Imperio bizantino

Introducción

Imperio bizantino es el término historiográfico utilizado desde el siglo XVIII para referirse al Imperio romano de Oriente en la Edad Media. La capital de este Imperio cristiano se encontraba en Constantinopla, de cuyo nombre antiguo, Bizancio, fue creado el término Imperio bizantino por la erudición ilustrada de los siglos XVII y XVIII.

En tanto que es la continuación de la parte oriental del Imperio romano, su transformación en una entidad cultural diferente de Occidente puede verse como un proceso que se inició cuando el emperador Constantino I el Grande trasladó la capital a la antigua Bizancio (que entonces rebautizó como Nueva Roma, y más tarde se denominaría Constantinopla); continuó con la escisión definitiva del Imperio romano en dos partes tras la muerte de Teodosio I, en 395, y la posterior desaparición, en 476, del Imperio romano de Occidente; y alcanzó su culminación durante el siglo VII, bajo el emperador Heraclio I, con cuyas reformas (sobre todo, la reorganización del ejército y la adopción del griego como lengua oficial), el Imperio adquirió un carácter marcadamente diferente al del viejo Imperio romano.

Historia

En tanto que el Imperio de Occidente se hundía de forma definitiva, los sucesores de Teodosio fueron capaces de conjurar las sucesivas invasiones de pueblos bárbaros que amenazaron el Imperio de Oriente.

Los visigodos fueron desviados hacia Occidente por el emperador Arcadio (395-408). Su sucesor, Teodosio II (408-450) reforzó las murallas de Constantinopla, haciendo de ella una ciudad inexpugnable (de hecho, no sería conquistada por tropas extranjeras hasta 1204), y logró evitar la invasión de los hunos mediante el pago tributos hasta que, tras la muerte de Atila, en 453, se disgregaron y dejaron de representar un peligro.

Por su parte, Zenón (474-491) evitó la invasión del ostrogodo Teodorico, dirigiéndolo hacia Italia.

La unidad religiosa fue amenazada por las herejías que proliferaron en la mitad oriental del Imperio, y que pusieron de relieve la división en materia doctrinal entre las cuatro principales sedes orientales: Constantinopla, Antioquía, Jerusalén y Alejandría.

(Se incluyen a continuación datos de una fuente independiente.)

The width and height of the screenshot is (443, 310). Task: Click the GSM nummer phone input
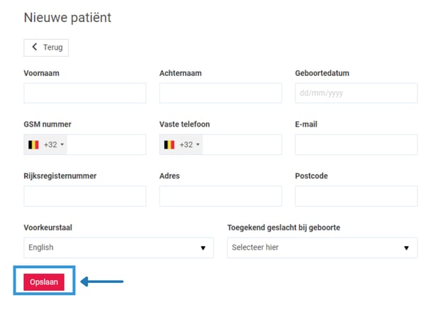point(105,144)
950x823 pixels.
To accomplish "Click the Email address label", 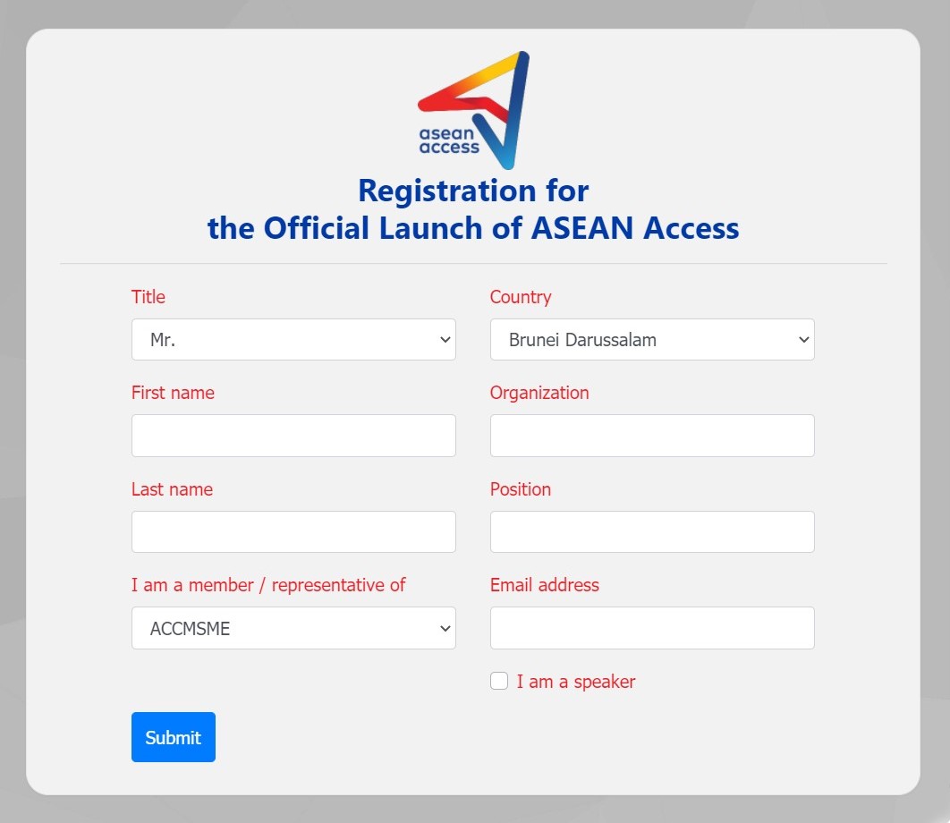I will point(544,585).
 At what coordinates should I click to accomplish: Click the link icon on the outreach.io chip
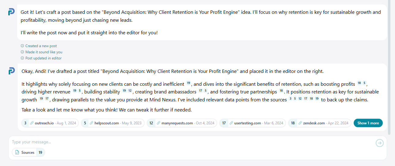tap(32, 123)
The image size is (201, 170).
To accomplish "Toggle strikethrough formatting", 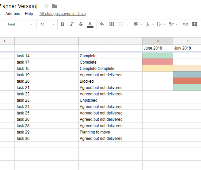I will [x=80, y=24].
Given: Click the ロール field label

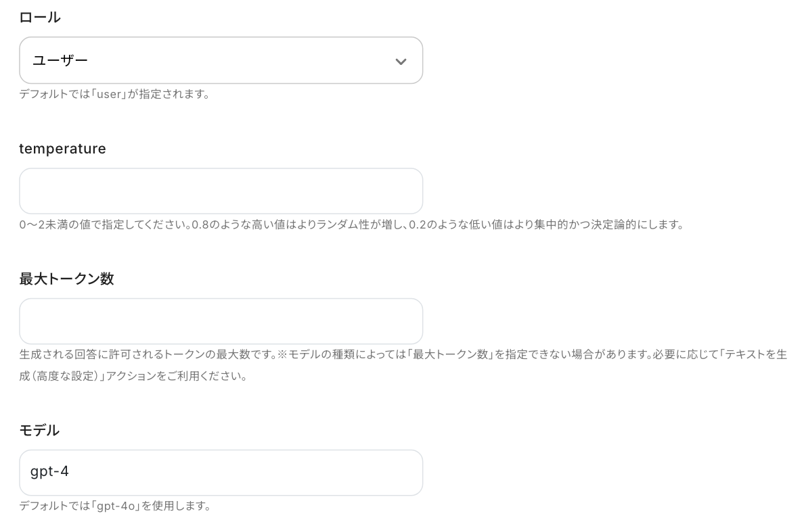Looking at the screenshot, I should click(40, 18).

Ya en 325, el Concilio de Nicea había condenado el arrianismo, que negaba la divinidad de Cristo. En 431, el Concilio de Éfeso declaró herético el nestorianismo.

La crisis más duradera, sin embargo, fue la causada por la herejía monofisita, que afirmaba que Cristo sólo tenía una naturaleza, la divina.

Aunque fue también condenada por el concilio de Calcedonia, en 451, había ganado numerosos adeptos, sobre todo en Egipto y Siria, y todos los emperadores fracasaron en sus intentos de restablecer la unidad religiosa.

En este período se inicia también la estrecha asociación entre la Iglesia y el Imperio: León I (457-474) fue el primer emperador coronado por el patriarca de Constantinopla.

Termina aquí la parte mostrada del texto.